A Hands-On Guide to OpenTelemetry: Linking Metrics to Traces With Exemplars, Part 1
This article continues the series by exploring how to link metrics to traces and make the most of telemetry data on your observability journey.
Join the DZone community and get the full member experience.
Join For FreeAre you ready to start your journey on the road to collecting telemetry data from your applications? Great observability begins with great instrumentation!
In this series, you'll explore how to adopt OpenTelemetry (OTel) and how to instrument an application to collect tracing telemetry. You'll learn how to leverage out-of-the-box automatic instrumentation tools and understand when it's necessary to explore more advanced manual instrumentation for your applications. By the end of this series, you'll have an understanding of how telemetry travels from your applications to the OpenTelemetry Collector, and be ready to bring OpenTelemetry to your future projects. Everything discussed here is supported by a hands-on, self-paced workshop authored by Paige Cruz.

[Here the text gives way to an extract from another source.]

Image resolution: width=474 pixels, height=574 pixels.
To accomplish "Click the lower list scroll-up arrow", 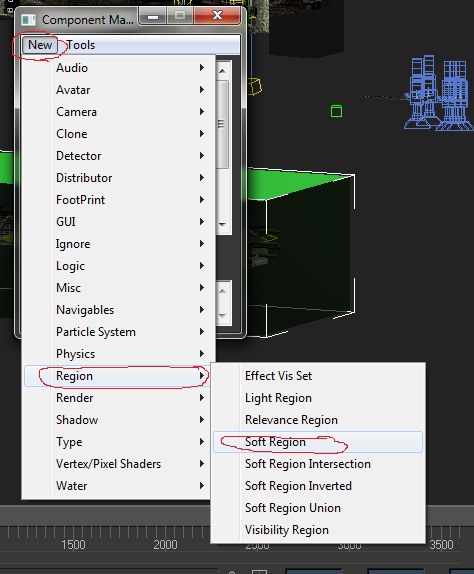I will point(222,291).
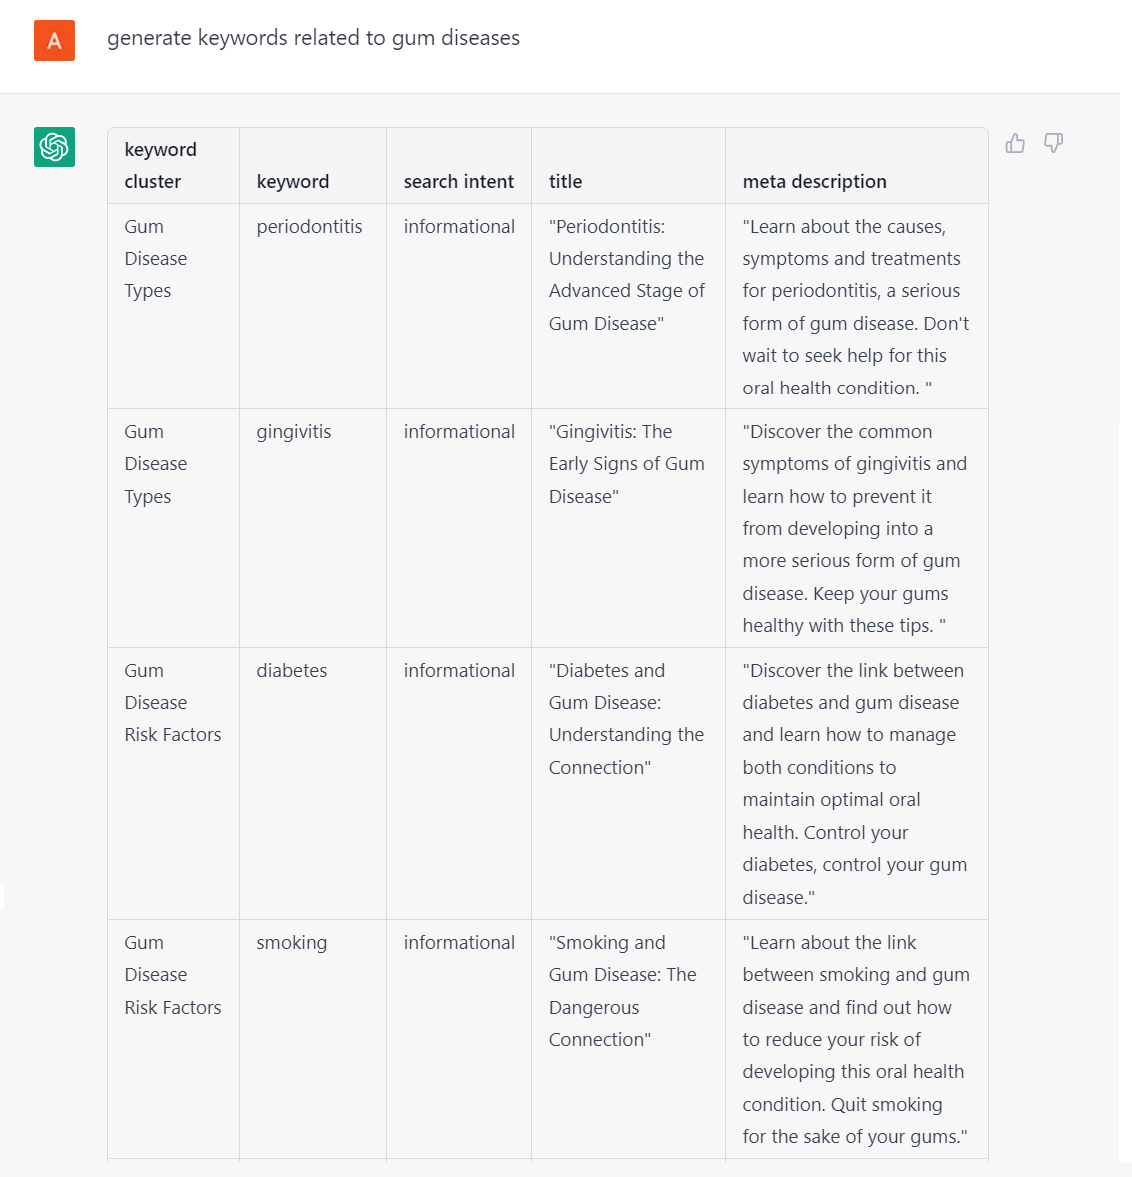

The previous article explored how developers are able to manually instrument their applications to generate specific metadata for our business to derive better insights faster. In this article, we'll look at the first part of how to link metrics to trace data using exemplars.
It is assumed that you followed the previous articles in setting up both OpenTelemetry and the example Python application project, but if not, go back and see the previous articles as it's not covered here.
Before we dive into linking our metrics to traces with exemplars, let's look at what exactly an exemplar is.
Exemplar Basics
As defined by Google Cloud Observability:
"Exemplars are a way to associate arbitrary data with metric data. You can use them to attach non-metric data to measurements. One use of exemplars is to associate trace data with metric data."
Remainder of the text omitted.